start Extract to read
Author Topic: Why is Tosec so English-centric?  (Read 4667 times)

Offline Kodoichi

  • Full Member
  • ***
  • Posts: 162
Why is Tosec so English-centric?
« on: November 27, 2011, 10:26:48 AM »
Any special characters of non-English languages have been removed from the filenames in the dats and it is assumed that English is the primary language in the computer world. "Foreign" games get the according language flag, but English ones don't.

I noticed that Tosec is going more and more into a direction where only English people have a say and everyone else has to adapt to their history/archiving rules.

:(



Offline Diaboł

  • TOSEC Member
  • Full Member
  • ***
  • Posts: 204
Re: Why is Tosec so English-centric?
« Reply #1 on: November 27, 2011, 11:15:49 AM »
There was / is a problem with using DAT files containing specific diacritic marks. It was tricky to create one and it was problematic to scan / rebuild files.

Offline Cassiel

  • Administrator
  • Hero Member
  • *****
  • Posts: 1574
    • Email
Re: Why is Tosec so English-centric?
« Reply #2 on: November 27, 2011, 04:26:30 PM »
Any special characters of non-English languages have been removed from the filenames in the dats and it is assumed that English is the primary language in the computer world. "Foreign" games get the according language flag, but English ones don't.

Personally, I agree with your criticism. I think the Language flag should ALWAYS be defined (even if English), and only language neutral software should have a a missing language flag. However, the group decision was to have it set up as it is now.

I noticed that Tosec is going more and more into a direction where only English people have a say and everyone else has to adapt to their history/archiving rules.

Well that's a huge assumption on your part, don't you think? You know as well as any of the diverse geographic locations and primary languages of the key players in this project. Not exactly ten white, middle class, English speaking only Americans, hmmm?
end Extract to read
start Dataset excerpt
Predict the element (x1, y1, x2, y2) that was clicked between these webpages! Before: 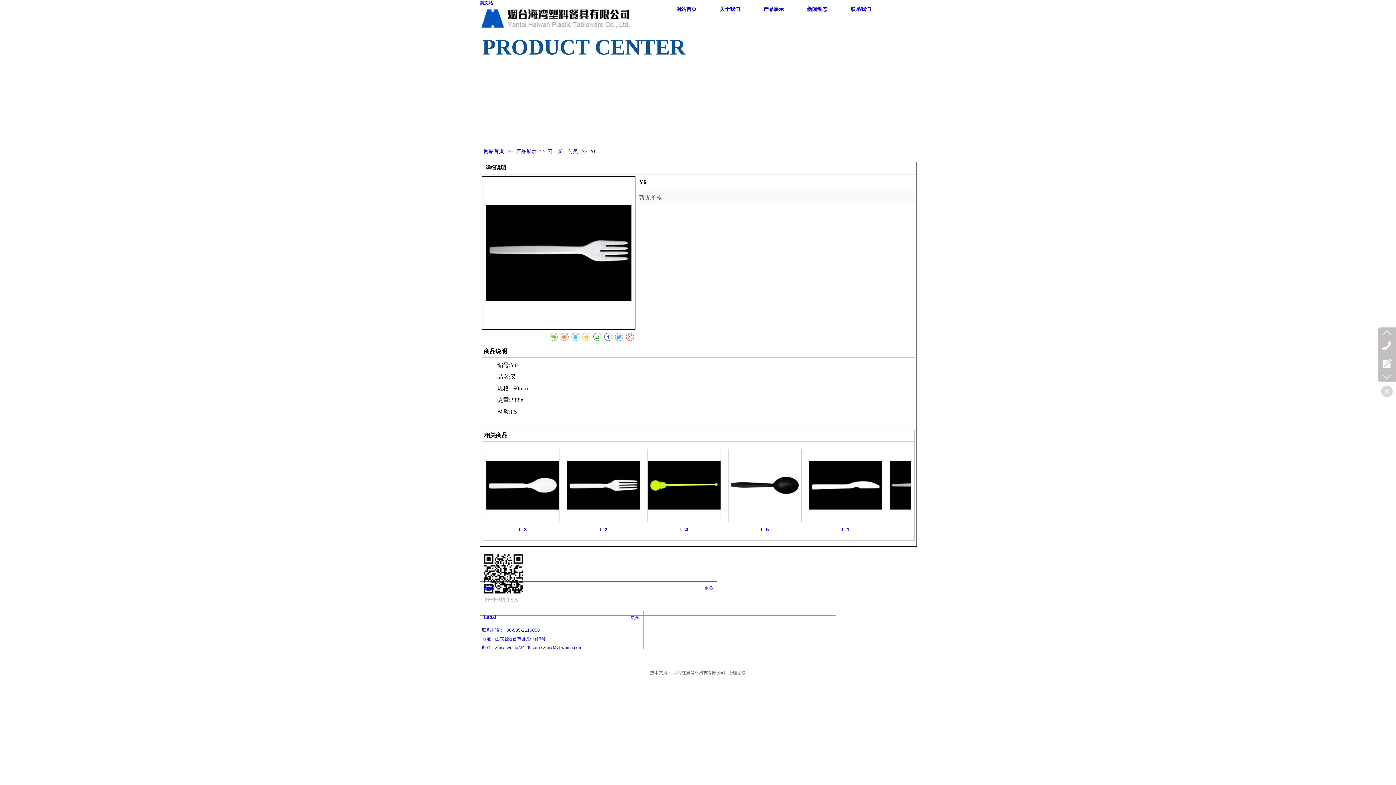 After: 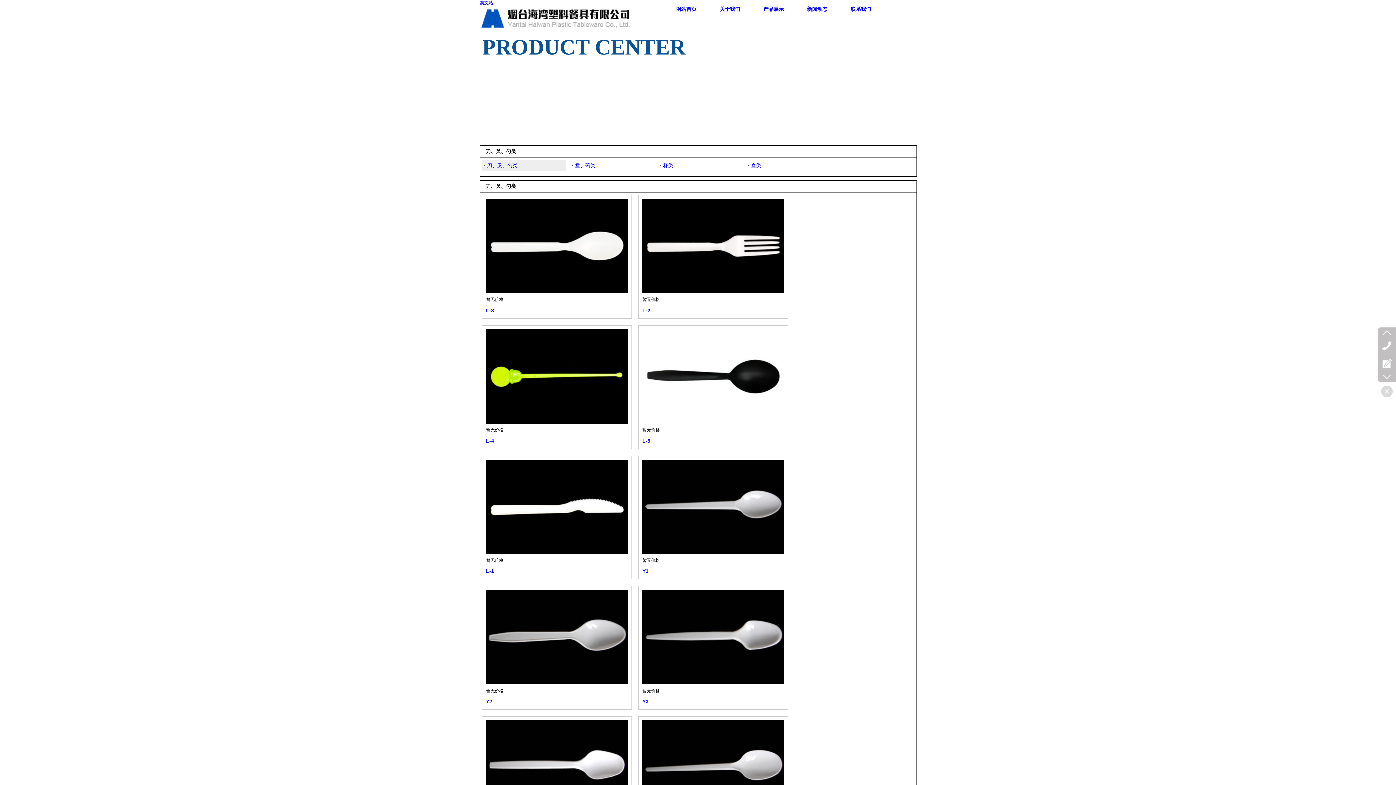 Action: label: 刀、叉、勺类 bbox: (547, 148, 578, 154)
end Dataset excerpt
* **Challenges**:
[a] From the TOSEC forum thread, extract the part that opens with the words containing "Personally, I agree" and closes with "only Americans, hmmm?".
[b] Decide whether each statement agrees with the TOSEC forum thread. Answer yes or no for each, and quote the words from the thread that settle it.
(i) Diaboł reports that it was tricky to create a DAT file containing specific diacritic marks.
(ii) Cassiel thinks English software should have no language flag.
(iii) Cassiel says the current setup of the language flag came from a group decision.
[c] Carry on the TOSEC forum thread from where it stops.
The data can be set aside.

* **Task-by-task answers**:
[a]
Personally, I agree with your criticism. I think the Language flag should ALWAYS be defined (even if English), and only language neutral software should have a a missing language flag. However, the group decision was to have it set up as it is now.

I noticed that Tosec is going more and more into a direction where only English people have a say and everyone else has to adapt to their history/archiving rules.

Well that's a huge assumption on your part, don't you think? You know as well as any of the diverse geographic locations and primary languages of the key players in this project. Not exactly ten white, middle class, English speaking only Americans, hmmm?

[b]
(i) Yes: "There was / is a problem with using DAT files containing specific diacritic marks. It was tricky to create one"
(ii) No: "I think the Language flag should ALWAYS be defined (even if English)"
(iii) Yes: "However, the group decision was to have it set up as it is now."

[c]
As for going "more and more into the direction", the way the TNC has ALWAYS been is no 'special characters', such a diacritics etc. This is an (archaic) ASCII issue and not a 'political' one.

Regardless, the ASCII only issue is likely to be resolved soon once I can find some time to dedicate to testing some Unicode DATs (yeah, I know I've been saying that for a while!).

Offline PandMonium

  • Administrator
  • Hero Member
  • *****
  • Posts: 1332
Re: Why is Tosec so English-centric?
« Reply #3 on: November 27, 2011, 08:01:24 PM »
Hey Kodoichi,

That is a complex topic and something that we should improve in the future years. There are at least 2 distinct parts of it that we need to solve. The language/charset of the information (set names, documentation and others) and also the language/charset of the data (this means mostly rom/file names).

First we can not forget that, since the begining, english language has been used as the lingua franca of computing.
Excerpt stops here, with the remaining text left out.